The world’s largest law firm, Dentons, has launched a standalone advisory firm backed by private equity with the aim of building a vast multidisciplinary offering across the globe.
Taking advantage of its network of 204 offices in 81 countries, Dentons is looking to combine three elements – substantive experience, industry and sector knowledge, and geographic and cultural experience – in a joined-up offering called Dentons Global Advisors (DGA).
Dentons chairman Joe Andrew told Legal Futures that while lots of law firms have the people who could offer the first, and some the second, there were “virtually none who can do those two things and none who can do them in all the places where clients want them”.
Core to the creation of Dentons as we know it today in 2013 “was to be more than a traditional law firm”, he explained.
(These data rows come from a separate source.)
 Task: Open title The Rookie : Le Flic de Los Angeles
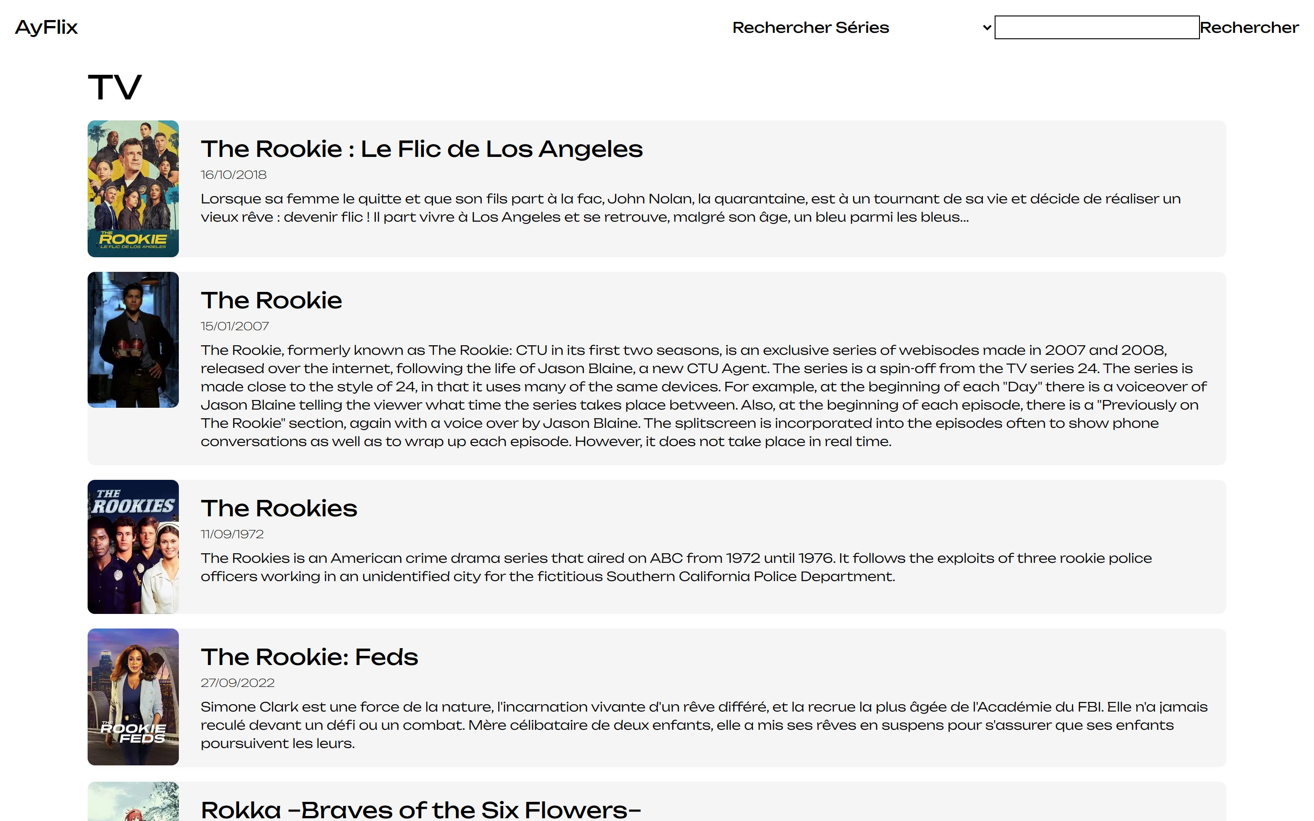point(421,149)
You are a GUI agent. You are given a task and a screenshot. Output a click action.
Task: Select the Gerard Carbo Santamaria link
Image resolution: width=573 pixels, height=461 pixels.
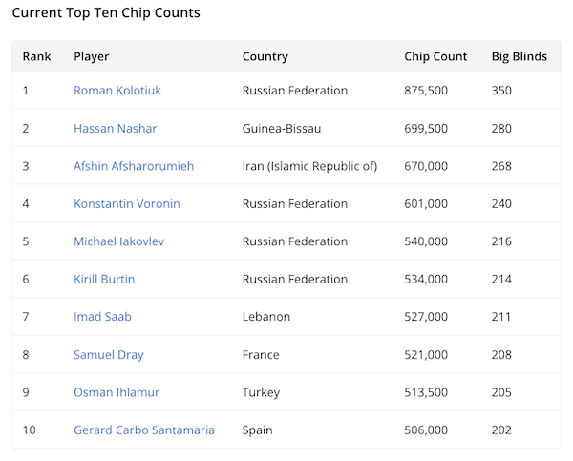tap(144, 430)
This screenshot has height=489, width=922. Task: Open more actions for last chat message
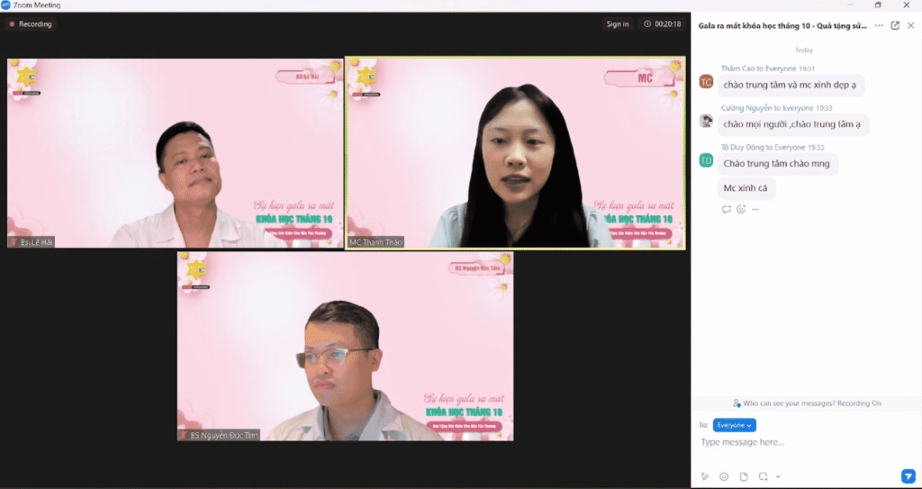[755, 209]
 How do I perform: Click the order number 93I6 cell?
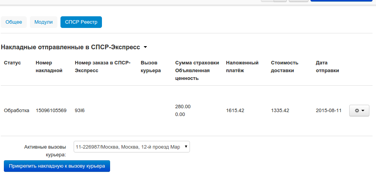point(79,111)
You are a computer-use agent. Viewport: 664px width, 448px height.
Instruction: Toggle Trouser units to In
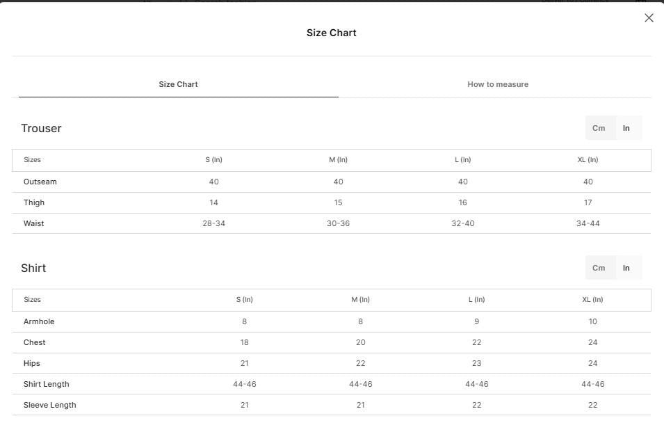626,128
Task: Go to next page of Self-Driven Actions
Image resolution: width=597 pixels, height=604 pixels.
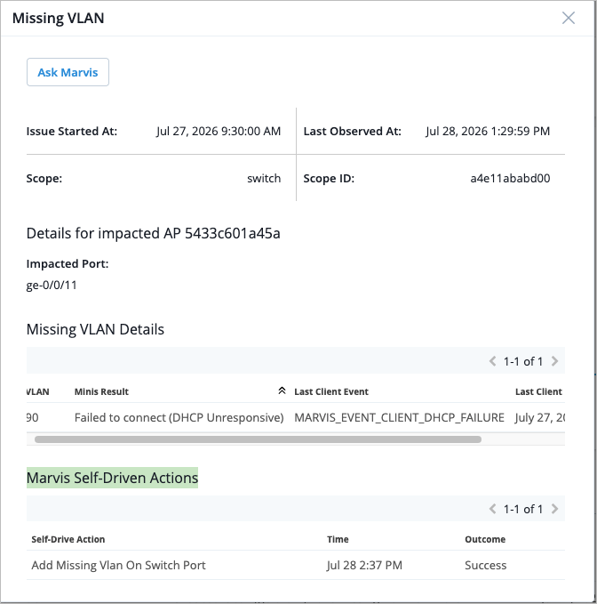Action: pos(554,509)
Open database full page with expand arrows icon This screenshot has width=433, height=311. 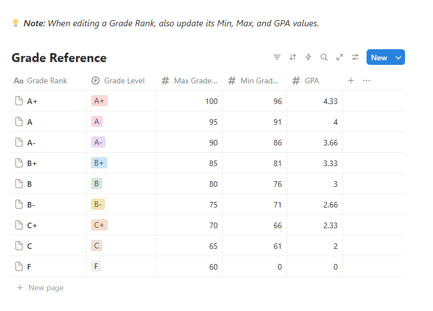340,58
DGA fleshes out the desire to add non-legal services that Mr Andrew articulated in an interview with Legal Futures last August.
DGA has to be a separate business for regulatory reasons. The law firm has a minority stake in it and will provide support services.
DGA will follow Dentons’ global policies, ethics, compliance and so on “but it has the economic ability not to be governed by annual nature of how law firms operate”, Mr Andrew said. This meant not extracting all the profit for the benefit of the partners and being able to offer stock options.
Dentons has not yet announced the identity of the private equity investor so as not to detract from the news of DGA’s creation.
As well as growing through merger and acquisition, Mr Andrew said the 562 non-lawyer professionals working at the law firm at partner level across the world would be encouraged, but not forced, to switch over to DGA.
“First you [have to] form a desirable place to work,” he said. “That’s our goal. We’re in no rush to do that. We’ve built a system where economically it doesn’t matter which one you’re working at.”
The first business to fold into DGA is strategic advisory firm Albright Stonebridge Group, chaired by former US secretary of state Madeleine Albright.
Dentons has grown incredibly since 2013 – “with no outside funding”, Mr Andrew noted – and he said this platform meant DGA could be built even more quickly as a result: “We have the ability on day one to have people in 204 offices answer the phone saying ‘Dentons Global Advisors’.”
At the same time, DGA will not be as big as the law firm, which now has over 20,000 people, because some of the expertise it will need, such as local know-how, is already in place.
In all, Dentons has identified 16 ‘events’ in the lifetime of a company for which it wants to provide both legal and advisory services: mergers and acquisitions, shareholder activism, initial public offerings and spin-offs, market entry, cybersecurity attacks, investigative reports, natural disasters, social and cultural upheaval, litigation, leadership transitions, government investigations, operational incidents, legislative and regulatory changes, workforce disruptions, financial restatements, and restructuring and bankruptcy.
DGA will not just work with Dentons, however. Mr Andrew said it would look to work alongside other consulting firms, law firms, accounting firms and professional service providers of any expertise.
He said an internal analysis showed that every firm that has joined Dentons in the last four years has gained more referrals from other law firms, having assumed they would lose them; indeed, the data was “crucial” in persuading the Albright Stonebridge Group to join DGA.
“Fundamentally, if a law firm has a very good relationship with you, they don’t stop because you join Dentons,” he said. In fact, it became easier to be instructed in multijurisdictional work.
Mr Andrew said the pandemic had “turbocharged” the need to create DGA. “There has never been a time when so many corporations and executives in the C-suite are rethinking big strategic parts of their businesses.
“This is a once-in-a-career opportunity to be pulled into bigger, deeper boardroom conversations… We do that by offering a broader range of services.”